The other two factors, amount of data transfers and load balance
depends on the execution model. Although the speed of data transfers is
important, it is considered a property of the machine. For a given
parallel machine, it is constant and therefore, allows a direct
comparison of parallelization models. (NOTE: A change in machine, which
may change the communication/computation speed ratio, may also change
the efficiency of the model. The appropriateness of each
parallelization model must be investigated for each hardware
environment. BERT 77 can easily provide this information.)
A Simple Example:
Consider the following concurrent code fragment:
do k = 1, maxiter
do i = 1, n
a(i) = f(a(i), b(i))
enddo
enddo
print *,a
Arrays a and b are "input data" (IN) for the inner
DO loop. (i.e. these data are required on any node that will help with
the computations.) Array a is also "output data" (OUT). (i.e.
The complete a array is required to be on at least one node
after the parallel computation.)
The FLOW Model
The FLOW model is a bi-source model. A bi-source model requires that
all computations are performed on one processor, unless there is a
parallel part. The parallel part is executed on workers. So, for the
above code fragment, the FLOW model would look like:
MASTER PROCESSOR
(source code 1)
================
do k = 1, maxiter
.
.
(balance and send portions of previously calculated
arrays a and b to WORKER processors)
.
.
.
(collect array a from WORKER processors for
future use on MASTER processor)
.
.
enddo
print *,a
WORKER PROCESSOR
(source code 2)
================
(receive my portion of array a and b)
.
.
dynamic pardo i = 1, n
a(i) = f(a(i), b(i))
.
.
(send my portion of computed array a)
enddo
print *,a
In this model, IN data are sent to all WORKER processors, which may
result in high communication times. The OUT data are only sent to
MASTER processor, which usually requires a small amount of communication
time.
The DYNAMIC Model
The DYNAMIC model is a single-source model. All computations are
made on all processors. All data objects have correct values on all
processors therefore reducing the amount of data transfer. When a
parallel part is executed then all "input data" (arrays a and
b) are already available. At the end of the loop the "output
data" (computed array a) is sent to all processors.

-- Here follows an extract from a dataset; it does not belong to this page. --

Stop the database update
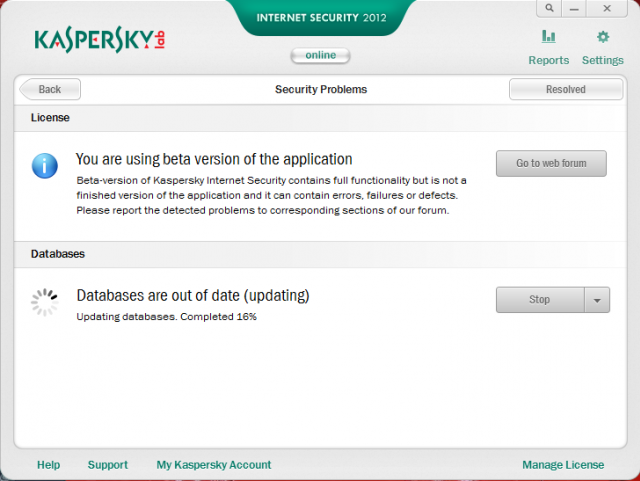Image resolution: width=640 pixels, height=481 pixels. [x=540, y=300]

SAME CODE ON ALL PROCESSORS
===========================
do k = 1, maxiter
dynamic pardo i = 1, n
a(i) = f(a(i), b(i))
enddo
.
.
(collect array a)
(broadcast array a)
.
.
enddo
print *,a
In this model IN data are not sent to processors eliminating a
certain amount of communication time. Instead, OUT data are broadcast to
ALL processors, which may result in high communication times.

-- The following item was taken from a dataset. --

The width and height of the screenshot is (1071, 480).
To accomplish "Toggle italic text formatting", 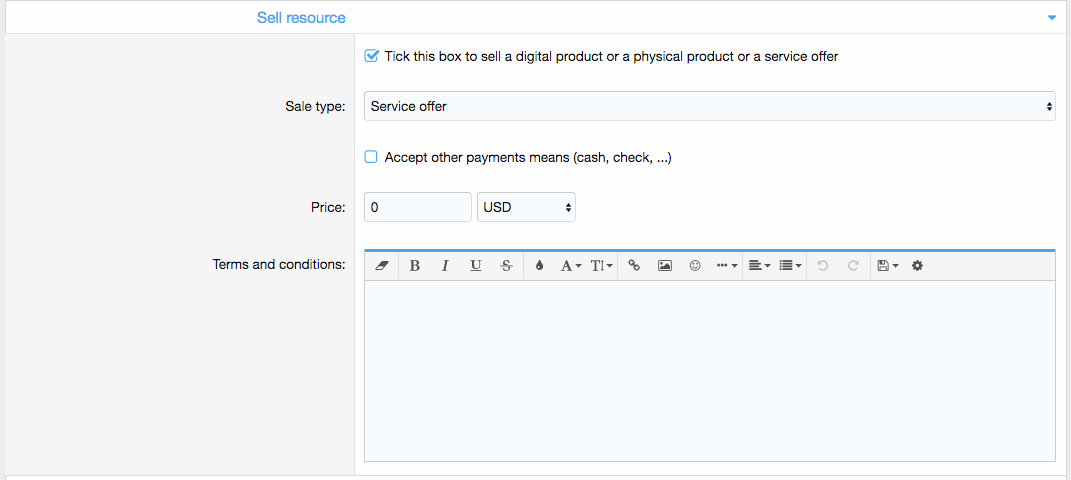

Comparative efficiency of these two models (FLOW vs. DYNAMIC)
depends on amount of IN and OUT data for each concurrent part of the
program. Both methods may use dynamic load balancing to increase
performance. In addition, both FLOW and DYNAMIC require that the entire
program (code and data) "fit" on at least one of the processors.
The STATIC Model
The STATIC model is similar to the DYNAMIC model, but data transfers
are controlled by data distributions. (i.e. each processor operates on a
portion of the data, which has been distributed across all processors
prior to executing the program. The data distribution is "fixed" and
can not be altered at run-time). Each processor performs the same
calculations. When parallel portions are executed, each process
operates on a specific "slice" of data. Therefore, data transfers
typically are not connected with parallel parts of the program, but with
how they are used. Consider the example program under the STATIC model:
do k = 1, maxiter
static pardo i = my_part_start, my_part_end
a(i) = f(a(i), b(i))
enddo
enddo
(collect array a)
(broadcast array a)
print *,a
For many problems, the STATIC model can significantly reduce data
transfers and allow "large" problems to be distributed across the
processors (i.e. problems that will not fit on a single processor). The
STATIC model can NOT be load balanced at run-time possibly resulting in
lower efficiencies. In addition, there is overhead involved in handling
array distributions.
What Is The Best Model?
The best model depends largely on the application and how it was
written. We have found that for many applications the STATIC MODEL
works well, but in other cases the FLOW is much better. Historically,
the STATIC model was used for most hand parallelizations. Developing
static parallelizations by-hand is very difficult and time consuming due
to the complexities of data layout. Indeed, the programmer can not be
sure how well the parallelization will work until the code is written
and tested.
Attempting to test additional models by-hand is very time consuming.
BERT provides a very fast method for performing this type of analysis
without re-programming. In addition, BERT allows the user to test
different FORTRAN compilers and communication libraries (PVM vs. MPI)
|